L’Europe tâche de retenir la Grande-Bretagne et de ne pas se déchirer sur les réfugiés. On ne sait pas encore si elle y parviendra mais le seul fait qu’elle ait à faire cet effort dit l’état dans lequel elle est, celui d’une puissance en gestation, unie par des règles, une monnaie et un marché communs mais toujours plus divisée par la diversité de ses politiques économiques, de ses niveaux de développement et de ses tropismes diplomatiques.
L’Europe est au milieu du gué. L’on sait moins que jamais si, et comment, elle réussira à faire l’autre partie du chemin alors qu’elle aurait tant besoin de resserrer ses rangs sur le front économique et face à l’instabilité de ses frontières orientales et méridionales. L’Europe est un point d’interrogation mais le plus inquiétant est qu’elle ne soit pas la seule à l’être.
Prenons, d’abord, les Etats-Unis.
Ils ne veulent pas se réengager au Proche-Orient. C’est leur droit et on les comprend après leurs mésaventures irakienne et afghane mais peut-on vraiment, lorsqu’on est la première puissance mondiale, se désintéresser à ce point d’une région où l’on fut si longtemps tout ?

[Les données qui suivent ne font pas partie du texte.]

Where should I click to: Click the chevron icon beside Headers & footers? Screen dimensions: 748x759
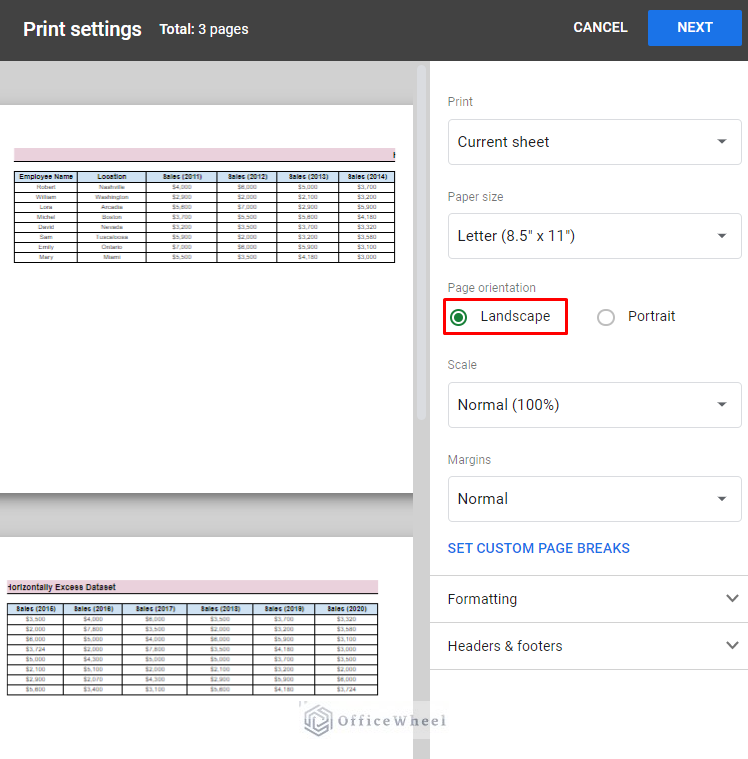[732, 646]
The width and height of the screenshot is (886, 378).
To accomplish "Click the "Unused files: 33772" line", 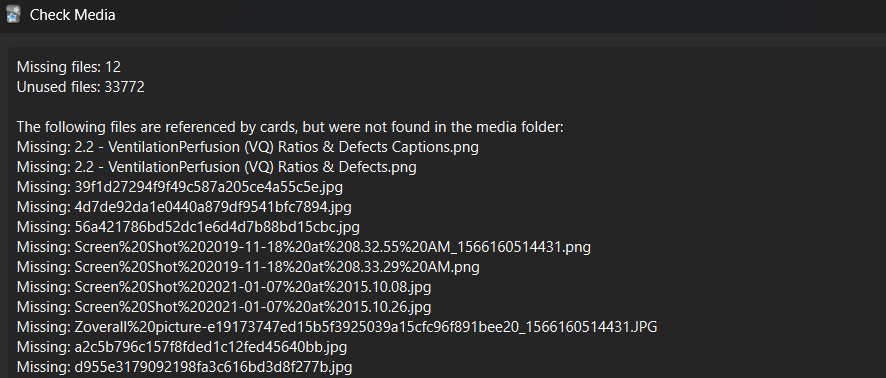I will point(81,87).
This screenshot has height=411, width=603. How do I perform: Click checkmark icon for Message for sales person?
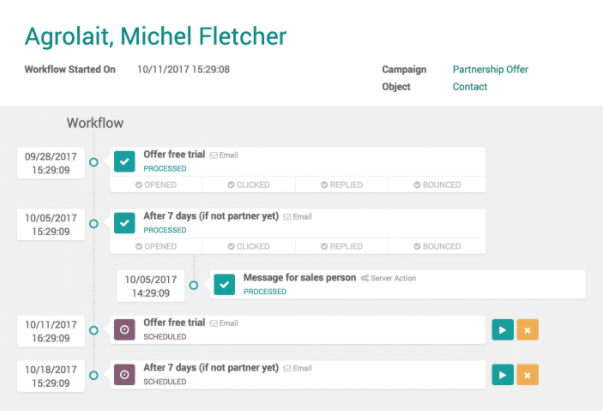click(225, 285)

C’est au moins difficile parce que vos alliés vous le reprochent et que des puissances régionales aussi incontournables que la Turquie ou l’Arabie saoudite n’en font plus qu’à leur tête tandis que la Russie s’engouffre dans la brèche. Qu’ils s’y engagent quand il ne le fallait pas ou s’en désengagent quand il ne le faudrait plus, les Etats-Unis ne font ainsi que semer le chaos au Proche-Orient et qu’inquiéter, par ricochets, leurs alliés asiatiques et centre-européens qui ont tout lieu de se demander s’ils peuvent encore compter sur eux.
Le deuxième grand point d’interrogation est la Chine, le pays qui tirait la croissance mondiale depuis trois décennies et dont l’économe fléchit désormais. La Chine entre dans une très incertaine période et la spectaculaire augmentation de ses dépenses militaires laisse penser que de trop graves difficultés intérieures pourraient la conduire à une agressivité extérieure dont elle donne déjà des signes.
Et puis il y a, bien sûr, la Russie.
Les Etats-Unis ne pensant plus qu’à leur compétition avec la Chine et l’Union européenne s’obstinant à rester un nain politique et militaire, la Russie se sent pousser des ailes.
Elle veut se réaffirmer en superpuissance mais elle n’est qu’une puissance pauvre, encore appauvrie par l’effondrement des cours du pétrole. La Russie n’a pas les moyens de son ambition et cela fait d’elle le contraire d’une force tranquille.
Il faudrait encore citer bien d’autres Etats déstabilisés ou déstabilisateurs mais le plus préoccupant de tous est, pour l’heure, la Turquie car elle ne sait plus comment faire face à l’affirmation des Kurdes irakiens et syriens qui donne inévitablement des idées à sa propre minorité kurde. Entre une Europe qui la repousse, des Américains qui la lâchent et un Proche-Orient où elle ne trouve plus sa place, la Turquie est, elle aussi, un point d’interrogation.